Jonathan Shepherd found he was treating ever-more assault victims suffering broken jaws and cheekbones. Yet many of these cases were never even reported to the police.
Professor Shepherd said: “There were people on my operating table every Thursday morning, injured by someone who was never brought to book. It wasn’t right. We needed to do better than this.”
Early research showed that the police never got to hear about seven out of every eight assaults in hospital premises which led to hospital treatment. Clearly, further study – and further action – was needed.
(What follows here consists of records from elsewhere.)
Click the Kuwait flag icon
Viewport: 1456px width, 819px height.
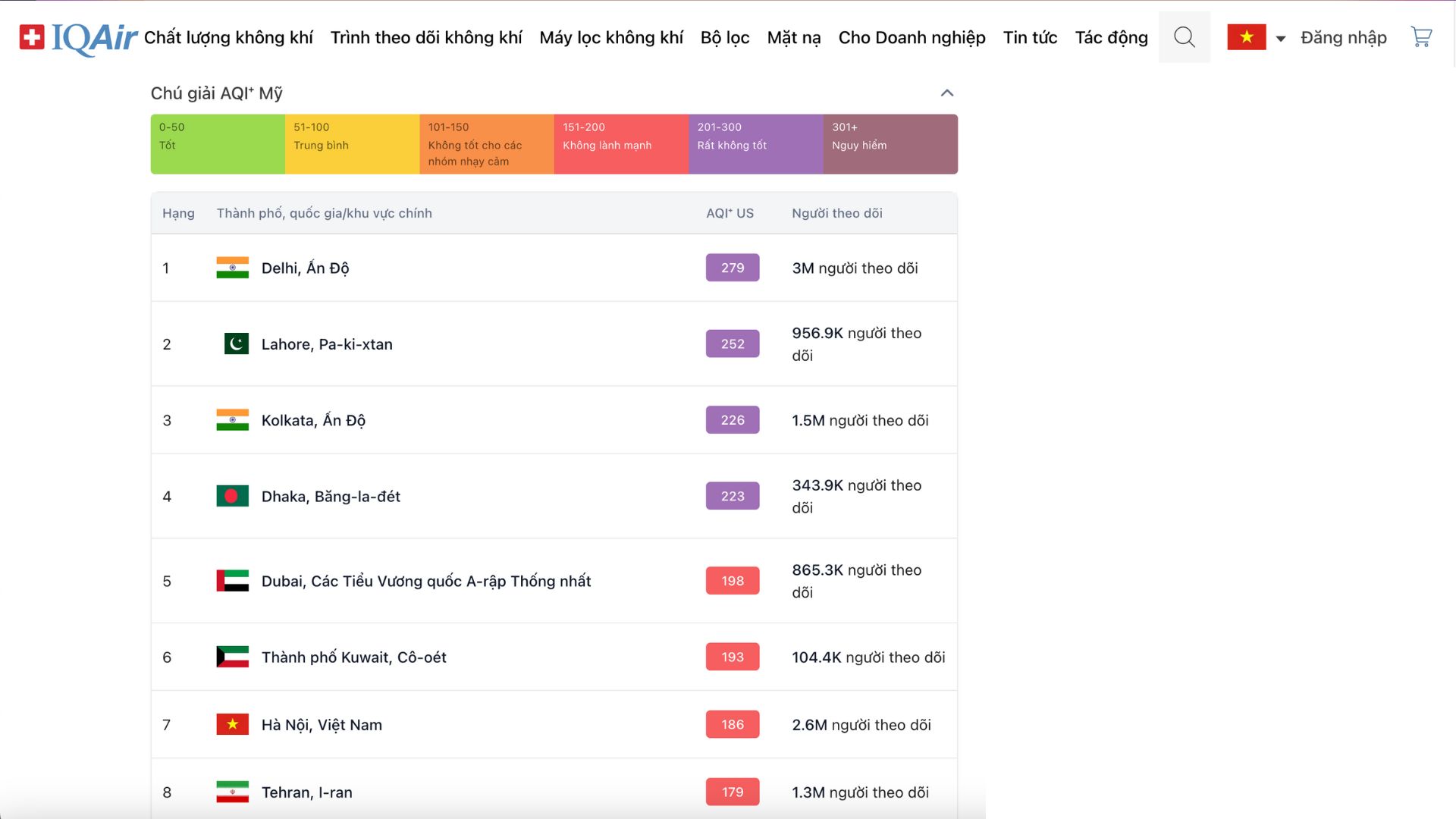tap(232, 657)
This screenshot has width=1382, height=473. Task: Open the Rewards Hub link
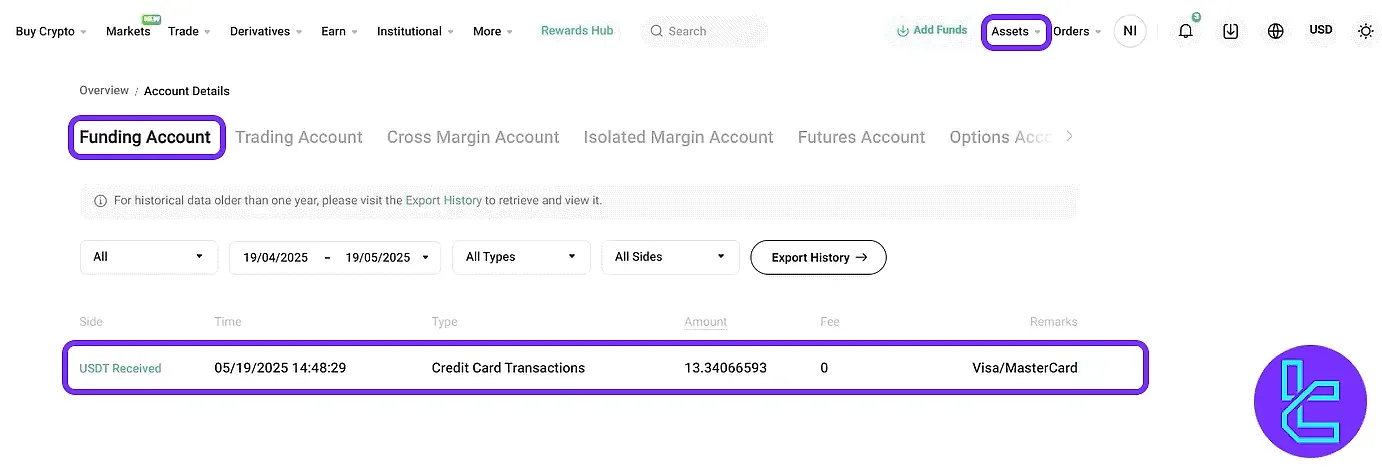577,31
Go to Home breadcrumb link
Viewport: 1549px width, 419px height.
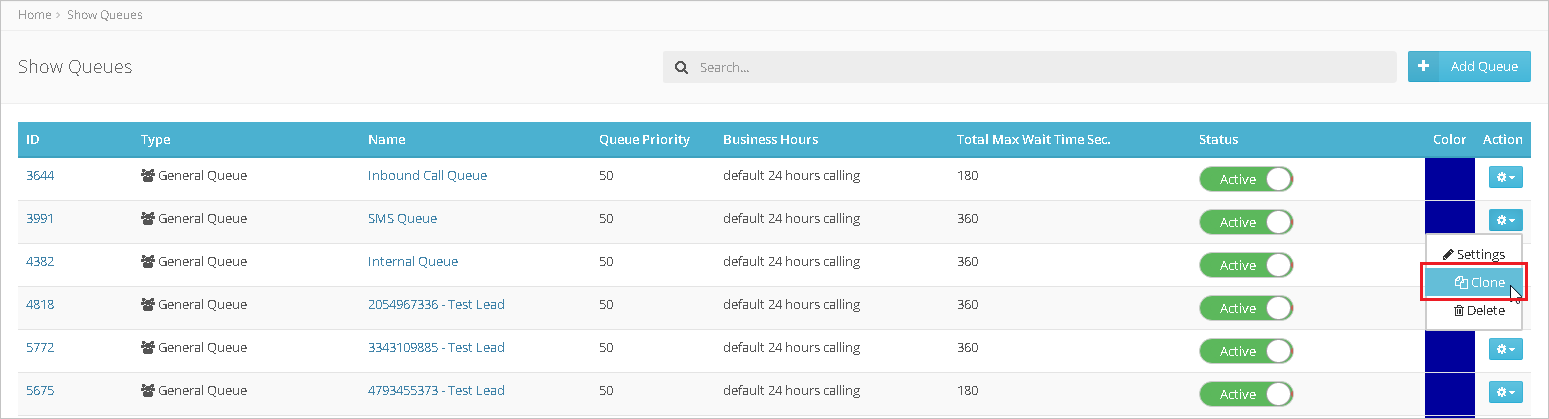[34, 15]
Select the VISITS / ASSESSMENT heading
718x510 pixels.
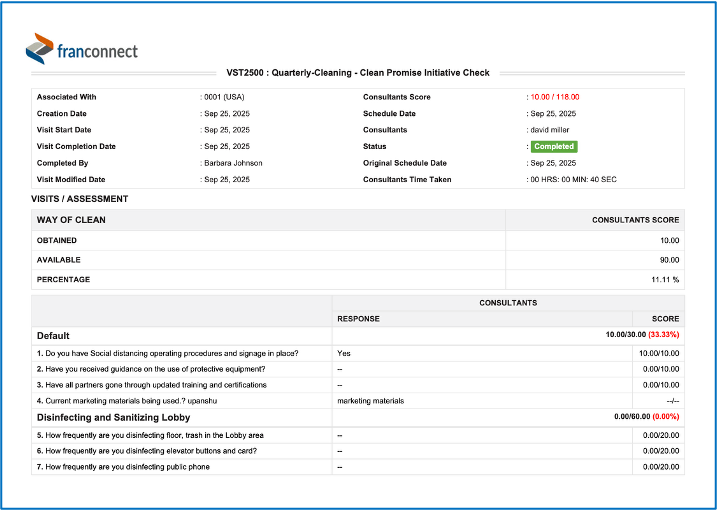82,199
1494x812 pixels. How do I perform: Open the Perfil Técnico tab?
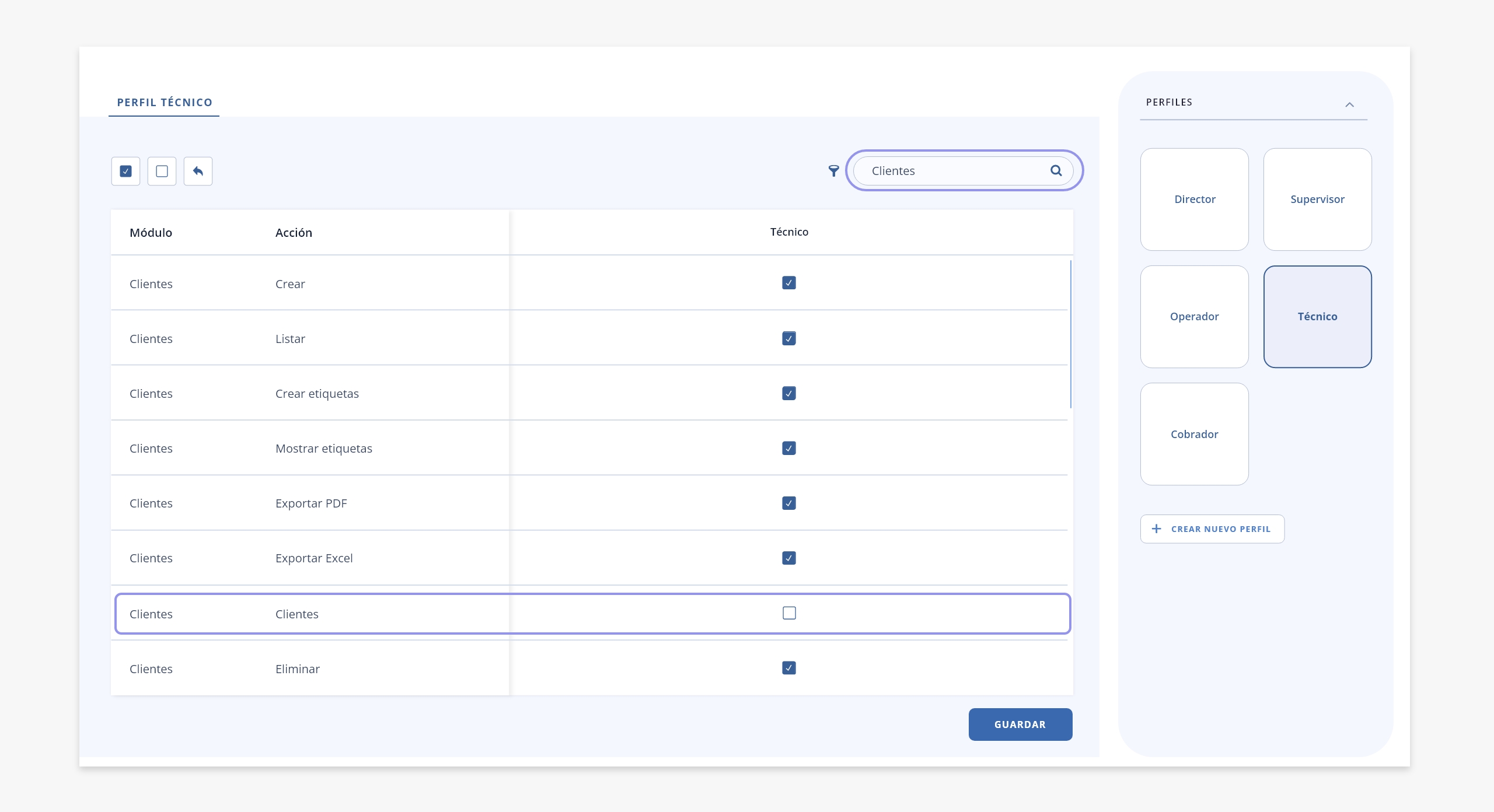click(x=165, y=103)
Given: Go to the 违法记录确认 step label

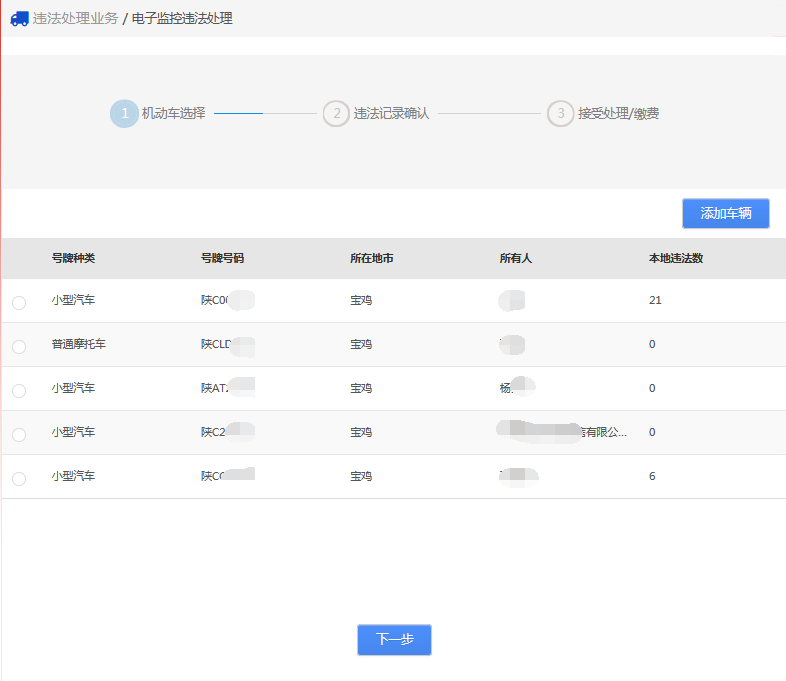Looking at the screenshot, I should (391, 114).
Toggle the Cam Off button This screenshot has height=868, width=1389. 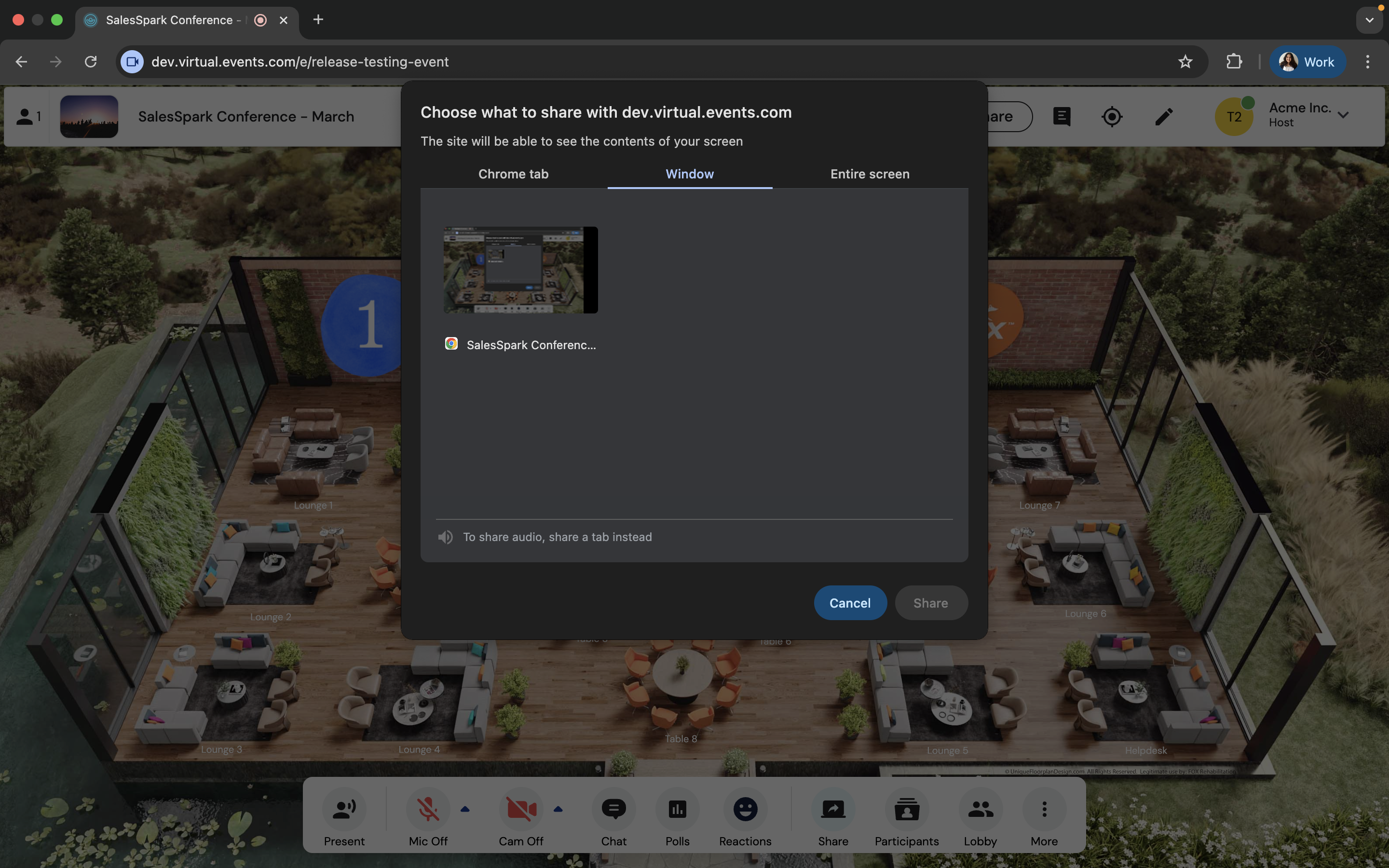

In 1996, the Violence and Society Research Group was founded at the Cardiff School of Dentistry. Today, it has 11 core members, combining expertise in Medicine, Psychology, Business and Dentistry. Their achievements include:
- Identifying previously unknown causes of violence, violence hot-spots and weapons
- The creation of the Cardiff Violence Prevention Group, sharing information with police, health services and other bodies to achieve a reduction in violence. This model has now been adopted across the UK
- Development of new care programmes for victims and offenders
Between them, Group members have published findings in more than 420 papers in leading journals. They lead national and international research networks and have introduced violence prevention to undergraduate dental courses. Their academic innovation and expertise has been recognised with awards including the Stockholm Prize for Criminology, the Sellin-Glueck Prize of the American Criminology Society – and now the Queen’s Anniversary Prize.